Machine learning is fashionable. But what is it and how can it be put to good use in the social sciences? This introductory course provides an overview of some of the most important machine learning techniques and their social science applications. Those applications can be grouped into several sub-categories:

  1. Preparing data for statistical analysis: Sometimes data are so voluminous that hand-coding them is near-impossible. We can leverage clever computer algorithms to do the coding for us. For example, we could use an artificial neural network to detect if tweets, of which there are millions, come from a social bot or from a legitimate source.
  2. Doing statistical analysis: As social scientists we are used to building models with numerous parametric assumptions. What if we would let algorithms leverage the data to obtain the model for us? That way, we may detect complex contingencies not previously theorized.
  3. Pattern recognition: How do variables hang together and what groups do our cases form in terms of those variables? For example, political parties take positions on numerous issues. Can we group those issues into ideologies? Based on the issues can we place the parties into clusters?
  4. Anomaly detection: Some phenomena such as war are fortunately rare. However, this makes analyzing them challenging. A whole subfield of machine learning is dedicated to the detection of such rare events or anomalies.

The Course

Through lectures and group exercises, the course shows applications in each area. After discussing the general principles of machine learning, the course spends three days on discussing supervised machine learning techniques (relevant for application areas 1 and 2), one day on pattern recognition (relevant for application area 3), and one day on anomaly detection (application area 4). Each day, students will learn the intuition behind the techniques, how they can be implemented in R, how should be interpreted, and how they can be applied in the social sciences. The course is designed to minimize the level of mathematical complexity, although students can always look up the details in vignettes made available for the course. Classification as well as regression tasks are considered. In the former, we seek to predict class membership; in the latter, we predict a numeric score. Interpretation is key and we spend a great deal of time on various metrics and their implementations.

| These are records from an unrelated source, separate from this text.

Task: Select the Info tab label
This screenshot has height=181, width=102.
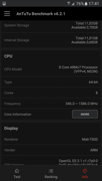Action: click(x=85, y=177)
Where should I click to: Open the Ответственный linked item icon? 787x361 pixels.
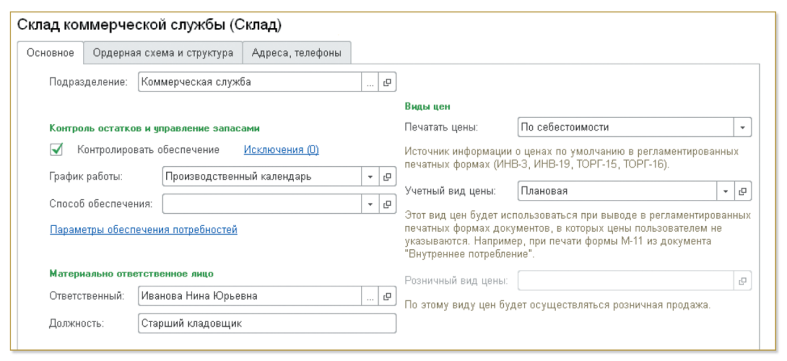(387, 296)
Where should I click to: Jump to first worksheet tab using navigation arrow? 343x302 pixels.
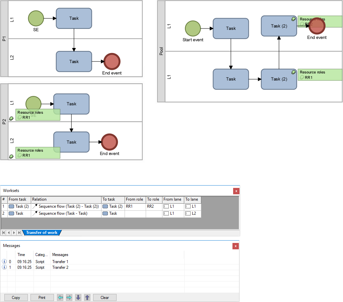point(3,233)
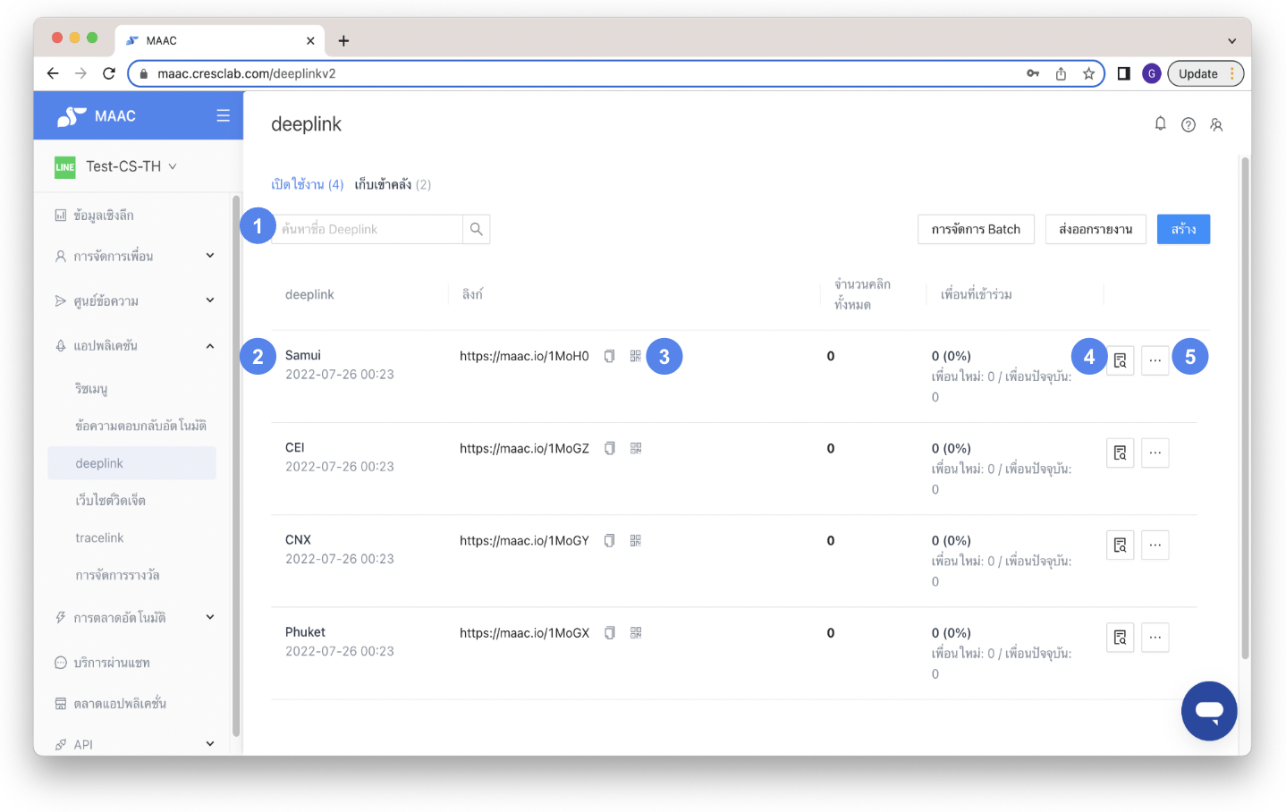Switch to เก็บเข้าคลัง (2) tab

tap(393, 184)
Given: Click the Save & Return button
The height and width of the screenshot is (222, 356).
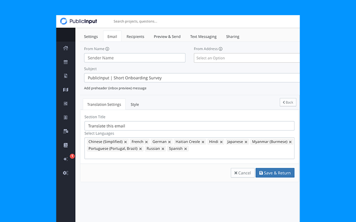Looking at the screenshot, I should pyautogui.click(x=275, y=173).
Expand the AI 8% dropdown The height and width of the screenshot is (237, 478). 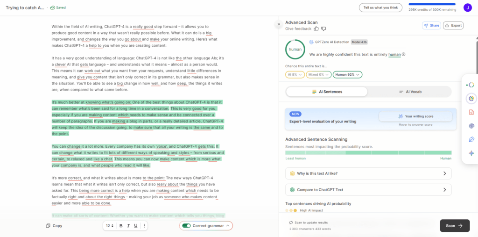[x=295, y=74]
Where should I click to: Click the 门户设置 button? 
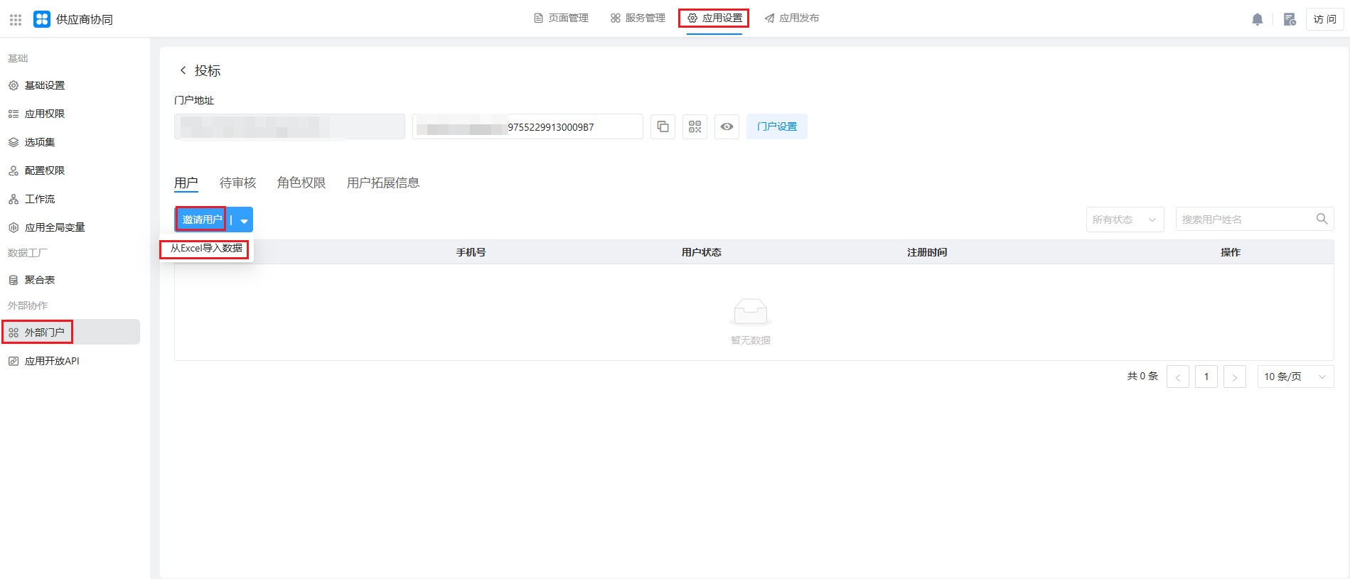776,126
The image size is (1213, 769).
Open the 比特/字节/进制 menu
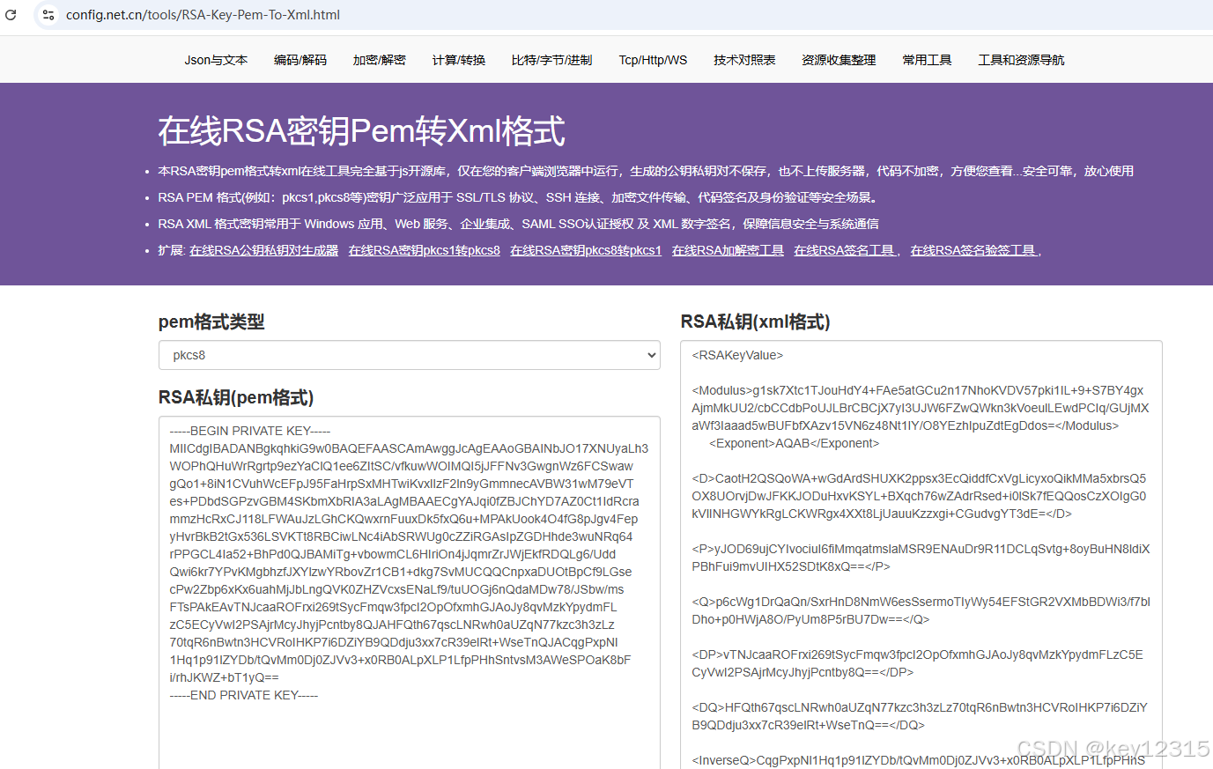click(551, 59)
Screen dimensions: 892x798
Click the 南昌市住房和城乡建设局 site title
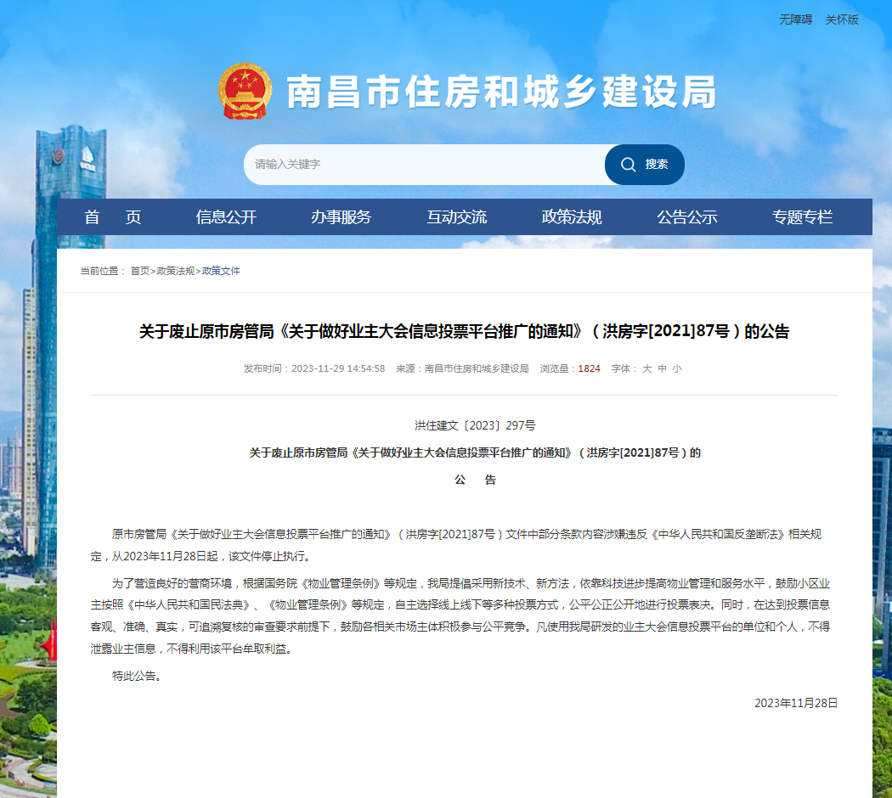point(501,92)
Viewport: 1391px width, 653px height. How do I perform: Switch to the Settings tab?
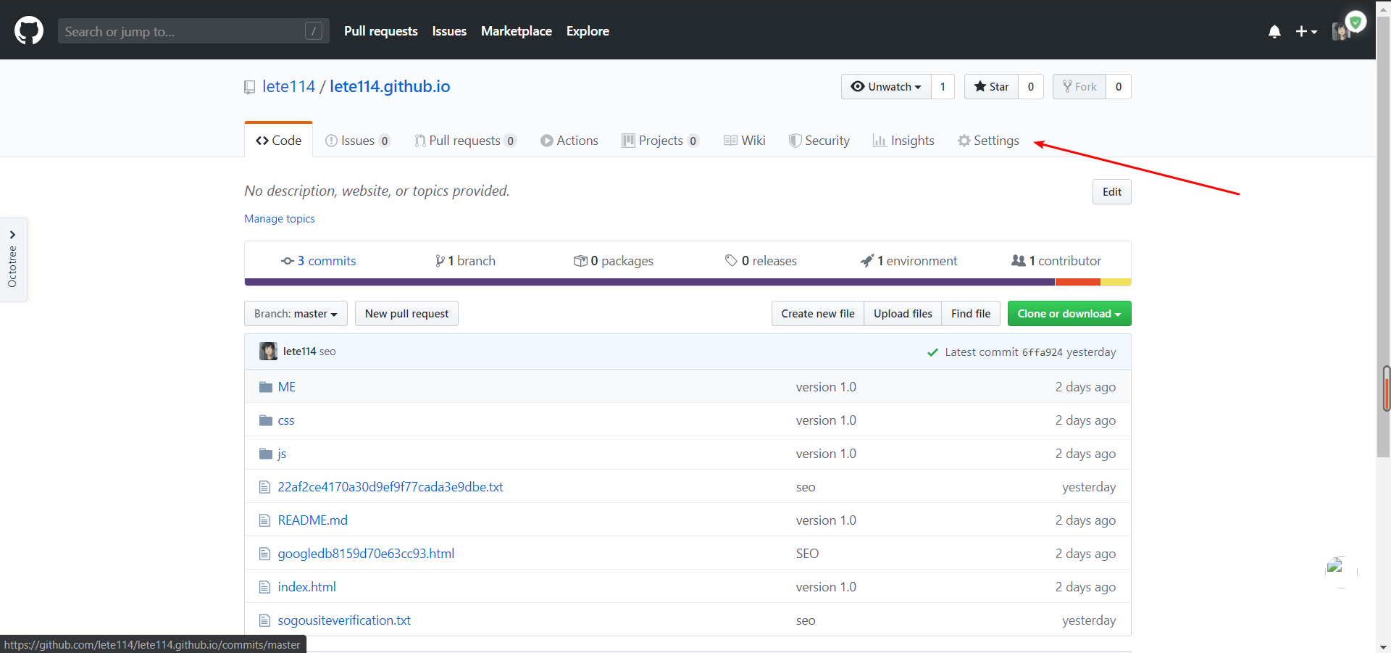(x=988, y=141)
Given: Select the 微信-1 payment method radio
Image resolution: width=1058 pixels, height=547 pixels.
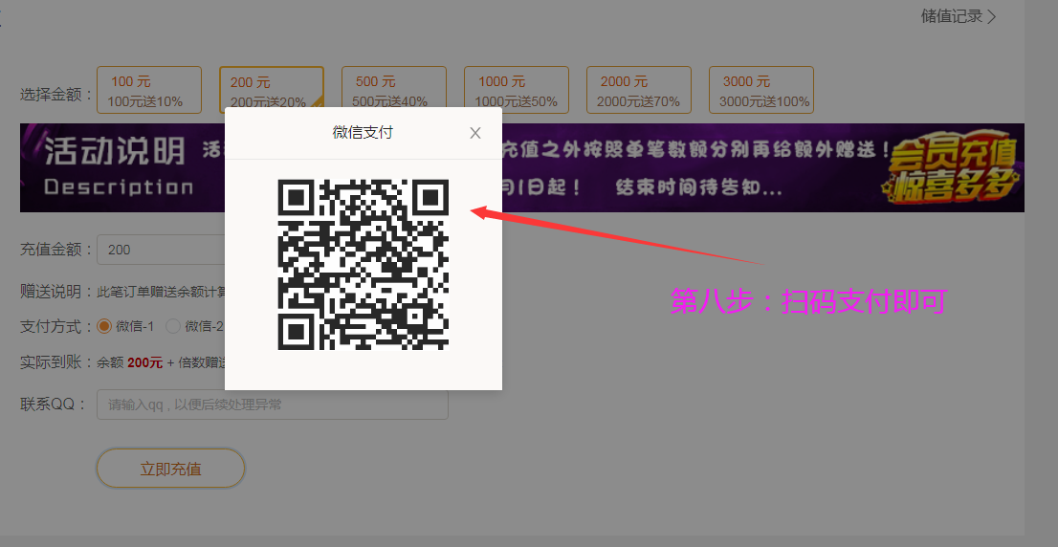Looking at the screenshot, I should [x=105, y=326].
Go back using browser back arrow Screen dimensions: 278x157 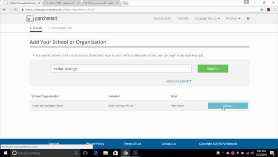click(4, 10)
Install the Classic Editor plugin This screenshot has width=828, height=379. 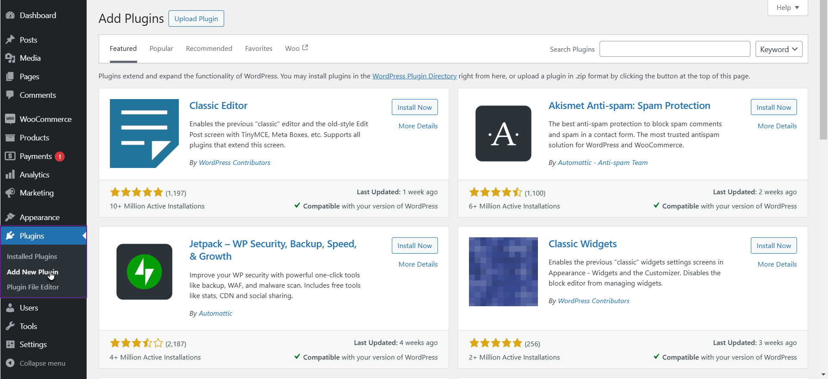point(414,107)
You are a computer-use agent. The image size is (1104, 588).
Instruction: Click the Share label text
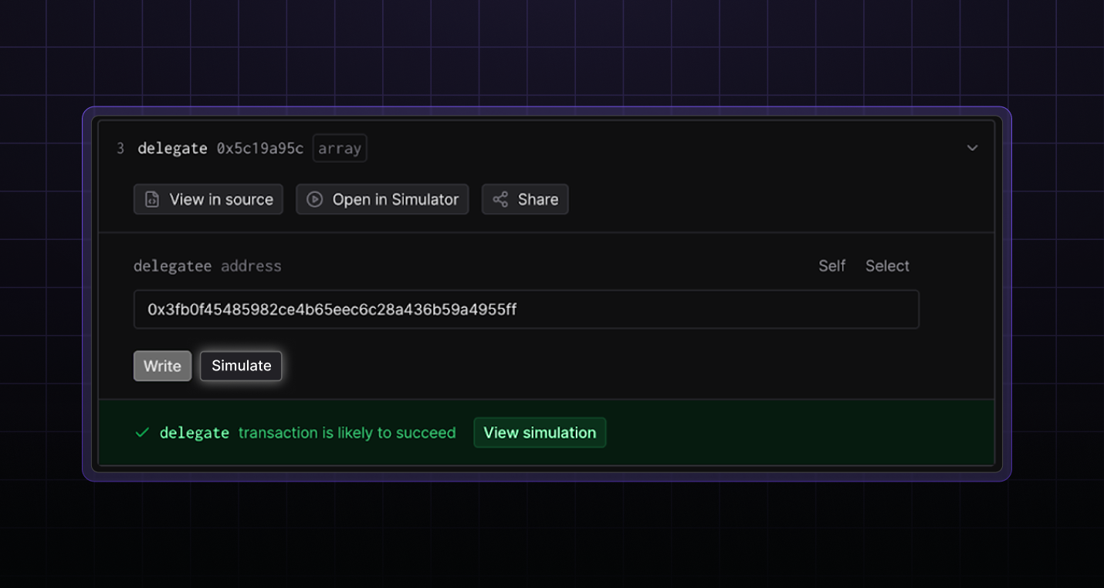click(x=537, y=199)
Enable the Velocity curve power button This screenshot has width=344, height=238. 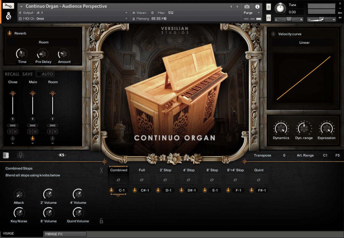click(273, 34)
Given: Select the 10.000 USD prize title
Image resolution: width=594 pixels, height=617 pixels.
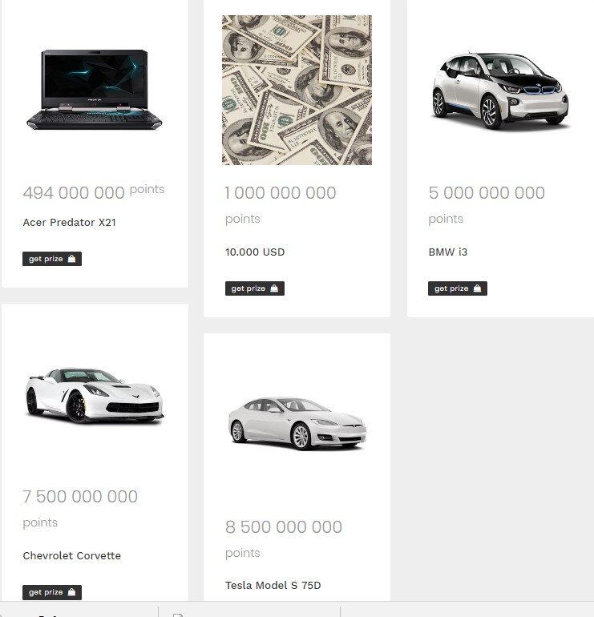Looking at the screenshot, I should [255, 252].
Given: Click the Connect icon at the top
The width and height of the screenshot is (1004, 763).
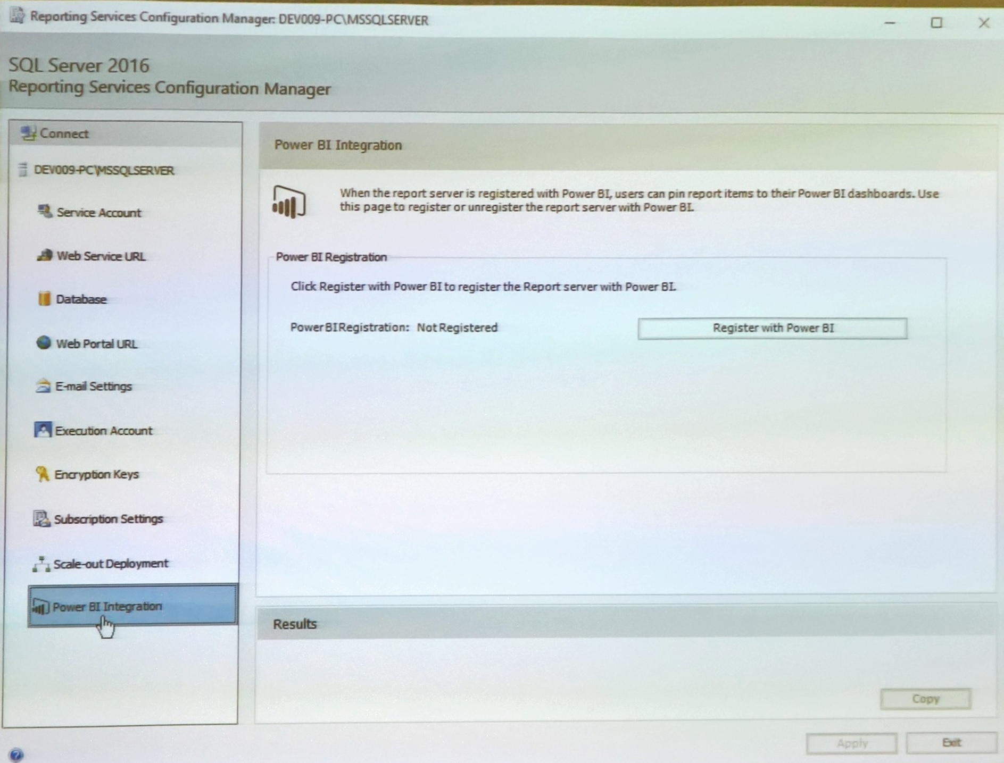Looking at the screenshot, I should (28, 132).
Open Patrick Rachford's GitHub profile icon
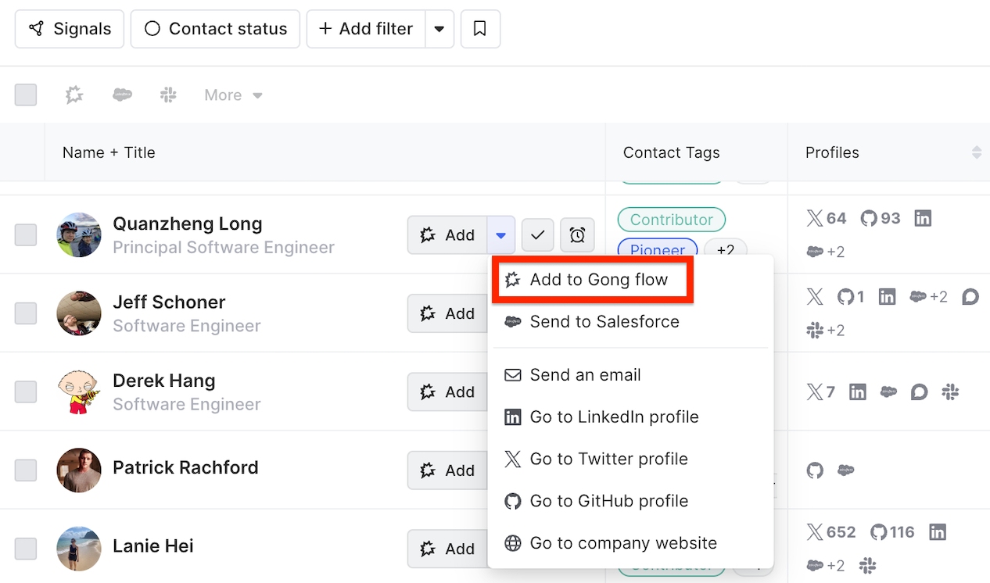This screenshot has height=583, width=990. click(815, 470)
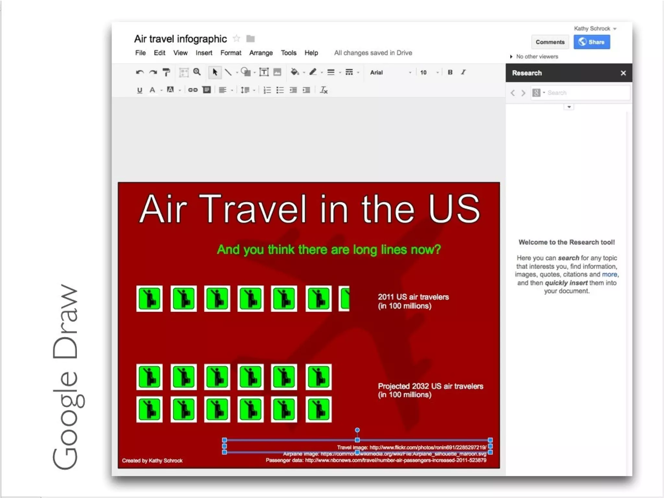Toggle Italic formatting
The width and height of the screenshot is (664, 498).
coord(463,72)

The course covers the following algorithms/techniques:

  • (1) k-nearest neighbors;
  • (2) probabilistic learning (including naïve Bayes, linear, and quadratic discriminant analysis);
  • (3) classification and regression trees, random forests, and model trees;
  • (4) regression with regularization;
  • (5) artificial neural network analysis;
  • (6) boosting;
  • (7) principal component analysis;
  • (8) cluster analysis;
  • (9) SMOTE; and
  • (10) support vector machines.


The course assumes a basic familiarity with probability theory and with linear regression analysis. Prior familiarity with machine learning or related fields (e.g., NLP) is not required. On the other hand, a good knowledge of R is essential for the successful completion of the course. Students should know how to read in data, how to transform variables, how to work with model objects, and how to create graphs.